=== WHAT IS NEEDED ===
Transcribe, exactly and without pictures, the lines below from the line with "Task: Click the Weight (kg/m2) row label" to the line with "Task: Click the cone shape icon", both ends included, and no others.

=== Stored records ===

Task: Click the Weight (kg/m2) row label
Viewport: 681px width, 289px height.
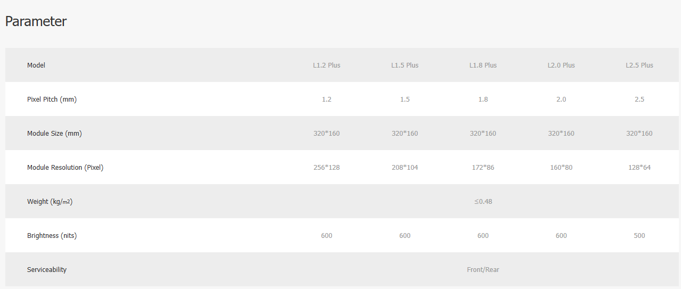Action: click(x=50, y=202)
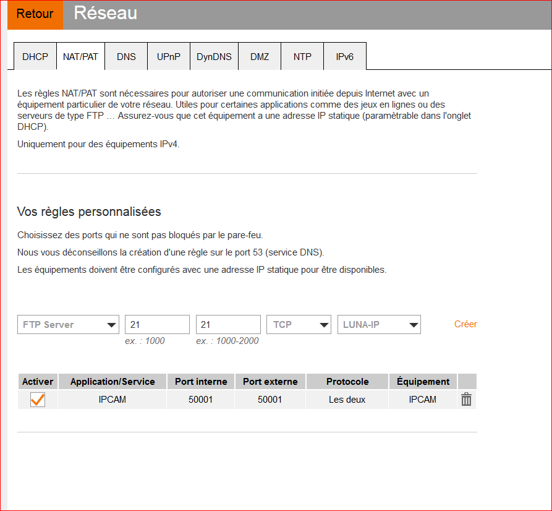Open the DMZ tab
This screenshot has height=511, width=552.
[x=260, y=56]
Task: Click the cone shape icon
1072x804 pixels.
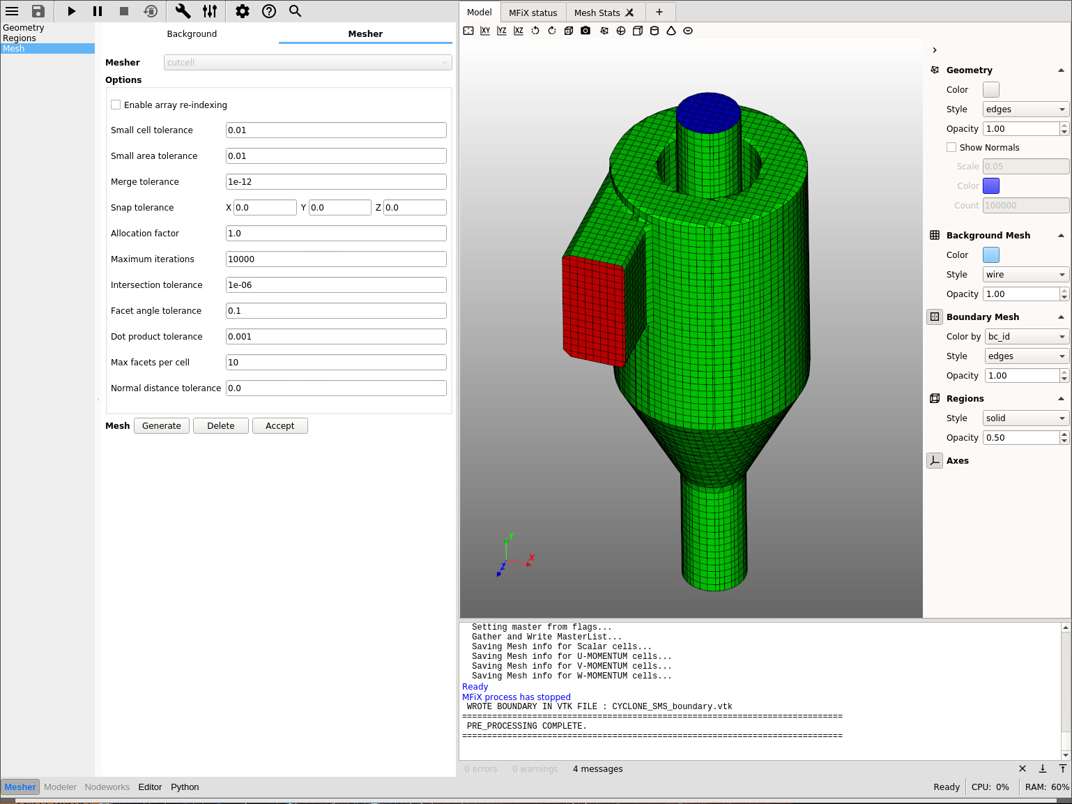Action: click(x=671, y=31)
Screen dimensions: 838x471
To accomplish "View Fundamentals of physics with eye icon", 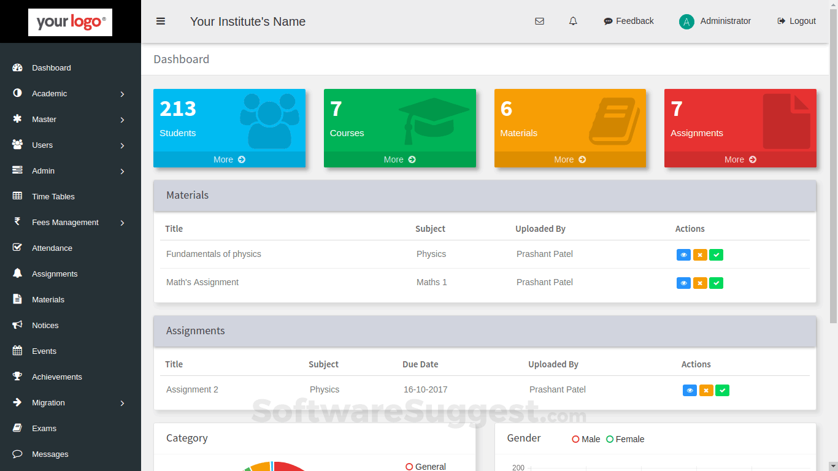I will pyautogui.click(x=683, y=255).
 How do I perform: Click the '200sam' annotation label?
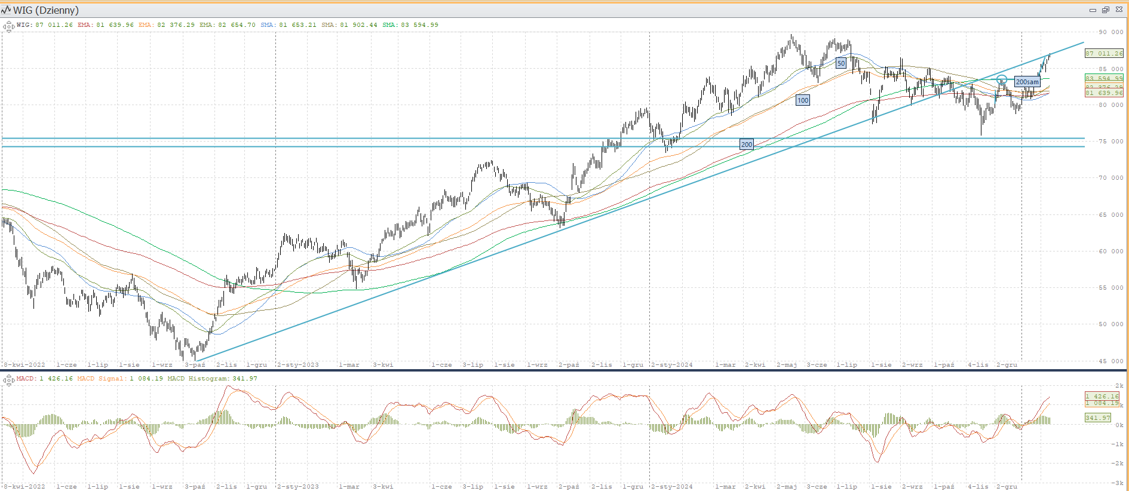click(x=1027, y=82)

---

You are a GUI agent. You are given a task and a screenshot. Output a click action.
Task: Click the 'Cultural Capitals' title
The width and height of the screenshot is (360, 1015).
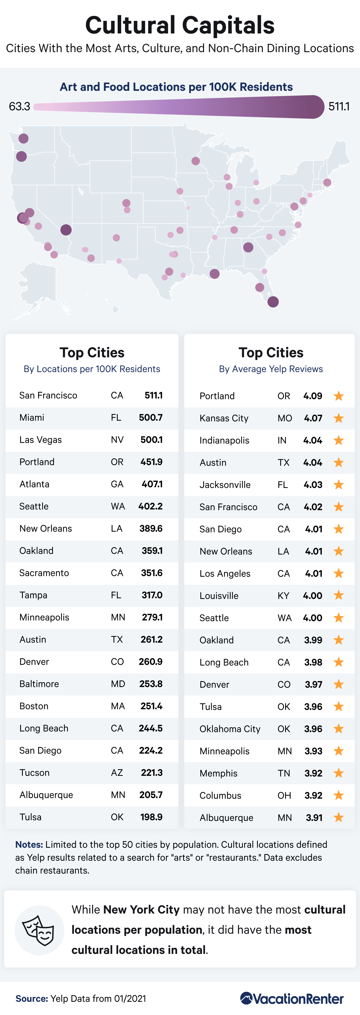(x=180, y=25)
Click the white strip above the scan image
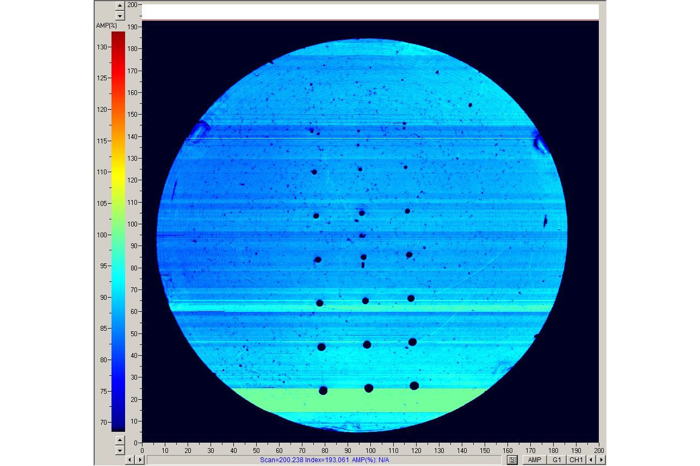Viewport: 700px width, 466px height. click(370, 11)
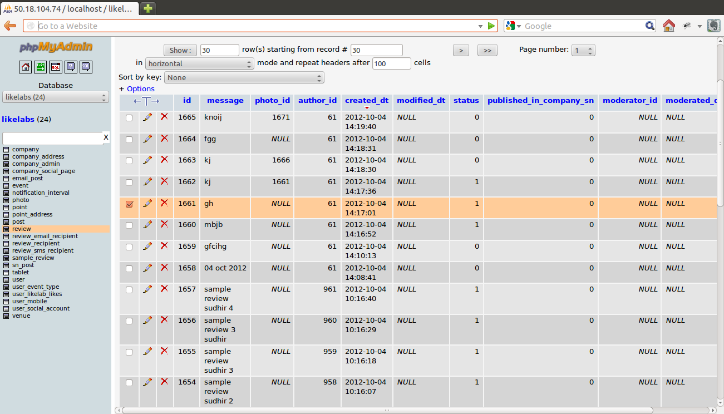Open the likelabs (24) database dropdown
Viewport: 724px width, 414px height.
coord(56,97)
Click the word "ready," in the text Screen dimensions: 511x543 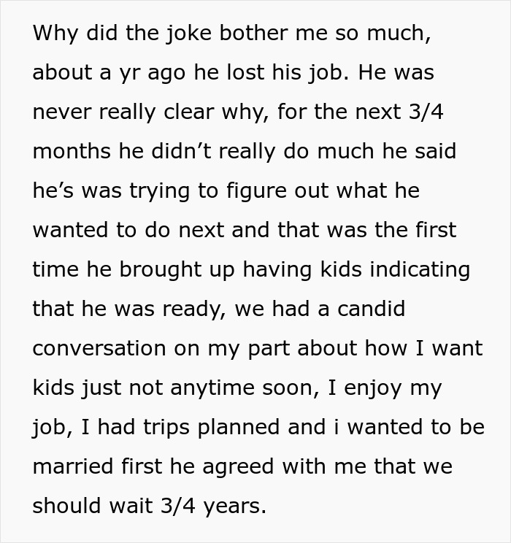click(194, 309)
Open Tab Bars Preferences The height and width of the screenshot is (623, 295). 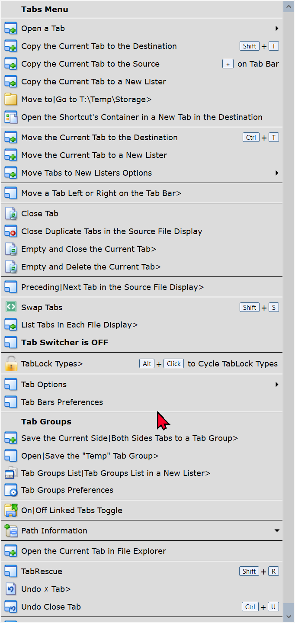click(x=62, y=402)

=== EXERCISE ANSWER ===
Task: Click the Weight (kg/m2) row label
Viewport: 681px width, 289px height.
Action: click(x=50, y=202)
Open the DMZ tab
This screenshot has height=511, width=552.
[x=260, y=56]
Task: Click the cone shape icon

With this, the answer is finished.